Martine Frischmann – En effet, les points de vue individuel et collectif sont à prendre en compte : la maladie génétique ne concerne pas que la personne qui consulte mais vient toucher de plein fouet la constellation familiale. Et il est important de confronter aux normes morales et sociales les façons de penser des différents membres de la famille impliqués. En particulier lorsqu’il s’agit de prendre des décisions tel le recours au DPN, au DPI ou à l’IMG.

AH – Un autre enjeu concerne l’évolution des technologies en génétique, notamment l’accès de plus en plus répandu aux tests sur internet, mais également la prescription de l’analyse de l’exome. Celle-ci, devenue très fréquemment utilisée dans la recherche d’un diagnostic de précision, soulève aussi de nombreuses questions éthiques.

MF – Parmi ces questions, il y a celle des données secondaires non sollicitées : la probabilité est grande, lors de l’analyse de l’exome, d’identifier des variants qui n’ont rien à voir avec la maladie qui fait l’objet de l’étude génétique, variants dont l’interprétation peut être incertaine. Comment et quand aborder cette question avec les personnes testées ?

Autre élément de la transdisciplinarité  : le DIU aborde aussi la question de la contribution religieuse dans le vécu et l’accompagnement des maladies.

- Données à examiner

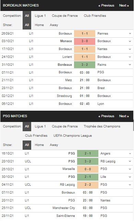Viewport: 134px width, 221px height.
Task: Filter Bordeaux matches by Ligue 1
Action: click(40, 16)
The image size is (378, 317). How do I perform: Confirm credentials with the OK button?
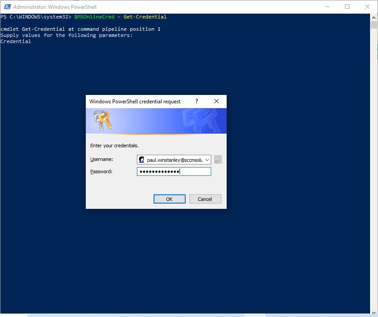coord(169,199)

- Tâche à effectuer A
Recopiez fidèlement, dans l'extrait sur l'éthique en génétique, tout le passage allant de « Martine Frischmann – » jusqu'à « ou à l’IMG. ».
- Tâche à effectuer B
Poursuivez l'extrait sur l'éthique en génétique à partir de l'endroit où il s'arrête.

- Réponse attendue A
Martine Frischmann – En effet, les points de vue individuel et collectif sont à prendre en compte : la maladie génétique ne concerne pas que la personne qui consulte mais vient toucher de plein fouet la constellation familiale. Et il est important de confronter aux normes morales et sociales les façons de penser des différents membres de la famille impliqués. En particulier lorsqu’il s’agit de prendre des décisions tel le recours au DPN, au DPI ou à l’IMG.

- Réponse attendue B
MF – Effectivement, la personne qui consulte doit être considérée dans sa globalité : son histoire, la culture dans laquelle elle a grandi, ses valeurs, ses positions religieuses font partie de cette globalité et vont jouer un rôle majeur dans ses prises de décision. C’est le cas, par exemple, face au risque de transmission d’une maladie génétique à un futur enfant.

AH – L’objectif est d’amener des professionnels très spécialisés à avoir en tête une vision globale de la personne pour l’accueillir et l’accompagner.

Deux formations différentes sont dispensées au sein du DIU pour l’édition 2019.
AH – Il y a cette année une nouveauté due à l’obligation de formation continue qu’ont désormais les médecins et les infirmier(e)s, qu’ils exercent en milieu hospitalier ou en en libéral. Deux journées** seront ainsi dédiées à des modules différenciés auxquels les professionnels pourront participer. Nous aurons donc deux types de public cette année  : les participants inscrits pour l’ensemble du DIU (une quinzaine) et les médecins et les infirmier(e)s inscrits uniquement à l’un des modules ou aux deux (jusqu’à 48).

Des «  séminaires d’intervision  » ont lieu à six reprises au cours de la formation, en quoi consistent-ils  ?
MF – Les séminaires d’intervision sont destinés à questionner et enrichir la pratique des participants au DIU. Ce sont des moments réservés aux échanges entre les stagiaires sur des situations cliniques qu’ils exposent en présence de l’équipe pédagogique  ; moments très riches au cours desquels s’expriment à la fois les points de vue de personnes d’origine professionnelle différente et de personnes concernées elles-mêmes par une maladie génétique.

Pour quelle raison organisez-vous, à la fin de la formation, une table ronde avec des personnes concernées  ?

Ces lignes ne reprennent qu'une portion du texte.